By Laila Kearney
(Reuters) - The driver charged with homicide in a Tennessee elementary school bus crash that killed five children and critically injured six others appeared to be speeding in the moments leading up to the wreck, police said.
Johnthony Walker, 24, was driving the bus full of students home from Chattanooga's Woodmore Elementary School when, just before 4 p.m. CST, it veered off a road, flipped onto its side and smashed into a tree and telephone poll, according to a police affidavit.
Walker was driving on a narrow winding road at well above the speed limit of 30 miles per hour when he lost control, leaving the bright yellow bus mangled and nearly severed in two, the affidavit said.
Walker, who was cooperating with authorities, was charged with five counts of vehicular homicide, reckless endangerment and reckless driving.
School officials have found no record of complaints against Walker, said Melydia Clewell, spokeswoman for the Hamilton County District Attorney's office. It was not immediately clear how long Walker, who was working for a private company hired by the school district, had been licensed to drive school buses.
The school district, which remained open on Tuesday, set up a fund for the victims and planned an evening vigil.
"We are heartbroken for all of our students and their families," Hamilton County Schools Interim Superintendent Kirk Kelly said at a press conference on Tuesday at the elementary school. "Yesterday was the worst day that we had."
Kelly said five children were killed: a kindergartner, a first-grader and three fourth-grade students.
Six students were in critical condition and another six were hospitalized with less severe injuries, Kelly said.
Walker's mother, Gwenevere Cook, told CNN that her son had tried to rescue students from the bus after the crash but blood and the children's limp bodies made it difficult.
Cook described her son as a responsible father of a 3-year-old who held down two jobs and had never been in trouble.
While Cook said she grieved for the victims and their families, she also sought mercy for her son, who is being held on $107,500 bond.
"I am asking for compassion also for my son," she said.

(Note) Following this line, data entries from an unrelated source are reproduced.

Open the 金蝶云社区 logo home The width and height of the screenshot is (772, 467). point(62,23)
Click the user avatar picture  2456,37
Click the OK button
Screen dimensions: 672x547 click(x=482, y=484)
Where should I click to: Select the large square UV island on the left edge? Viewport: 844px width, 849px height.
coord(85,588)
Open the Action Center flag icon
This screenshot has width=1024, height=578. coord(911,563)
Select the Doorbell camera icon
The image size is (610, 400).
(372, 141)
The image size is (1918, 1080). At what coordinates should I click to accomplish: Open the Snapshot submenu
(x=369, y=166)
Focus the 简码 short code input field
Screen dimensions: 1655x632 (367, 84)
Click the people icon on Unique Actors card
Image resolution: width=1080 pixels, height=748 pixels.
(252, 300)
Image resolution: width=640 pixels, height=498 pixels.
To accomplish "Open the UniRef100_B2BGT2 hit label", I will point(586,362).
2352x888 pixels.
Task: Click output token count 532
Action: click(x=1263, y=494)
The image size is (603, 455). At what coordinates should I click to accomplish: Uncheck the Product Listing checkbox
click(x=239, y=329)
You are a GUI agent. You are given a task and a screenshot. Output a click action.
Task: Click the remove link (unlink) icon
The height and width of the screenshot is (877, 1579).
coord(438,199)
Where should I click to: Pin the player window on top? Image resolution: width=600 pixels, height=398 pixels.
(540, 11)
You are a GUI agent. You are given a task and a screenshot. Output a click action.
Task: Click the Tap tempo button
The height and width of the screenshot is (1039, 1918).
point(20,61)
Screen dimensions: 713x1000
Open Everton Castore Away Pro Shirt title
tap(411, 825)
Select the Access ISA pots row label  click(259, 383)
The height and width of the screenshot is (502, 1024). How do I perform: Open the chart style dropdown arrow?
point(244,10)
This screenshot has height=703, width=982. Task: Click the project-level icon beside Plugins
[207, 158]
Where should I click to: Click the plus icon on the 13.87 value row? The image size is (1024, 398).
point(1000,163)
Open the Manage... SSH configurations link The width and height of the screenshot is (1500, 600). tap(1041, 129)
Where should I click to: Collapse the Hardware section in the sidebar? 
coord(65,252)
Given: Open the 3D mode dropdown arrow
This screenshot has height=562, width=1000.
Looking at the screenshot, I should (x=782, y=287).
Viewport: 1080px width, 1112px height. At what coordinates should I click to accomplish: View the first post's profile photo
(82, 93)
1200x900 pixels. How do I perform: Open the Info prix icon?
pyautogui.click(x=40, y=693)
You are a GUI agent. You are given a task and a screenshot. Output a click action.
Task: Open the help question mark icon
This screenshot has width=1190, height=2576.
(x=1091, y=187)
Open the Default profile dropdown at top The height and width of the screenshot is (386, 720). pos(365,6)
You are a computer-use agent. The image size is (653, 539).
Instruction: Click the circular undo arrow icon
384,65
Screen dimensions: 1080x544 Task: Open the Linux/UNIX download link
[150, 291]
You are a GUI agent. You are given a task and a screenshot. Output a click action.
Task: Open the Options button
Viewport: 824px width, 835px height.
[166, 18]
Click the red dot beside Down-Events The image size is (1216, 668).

Residents in and around Chattanooga, a city of about 170,000, sent their condolences and provided aid to the school children and their families.
People lined up at blood donation centers that stayed open late on Monday night, local media reported, and one woman donated 45 teddy bears to the school to comfort students.
"There are no words to comfort the broken heart of a mother or father," Chattanooga Mayor Andy Berke said at a news conference. "So today our city is praying for these families."
In addition to local investigators, a team from the National Transportation Safety Board has arrived in Chattanooga and is examining the wreckage, the agency said.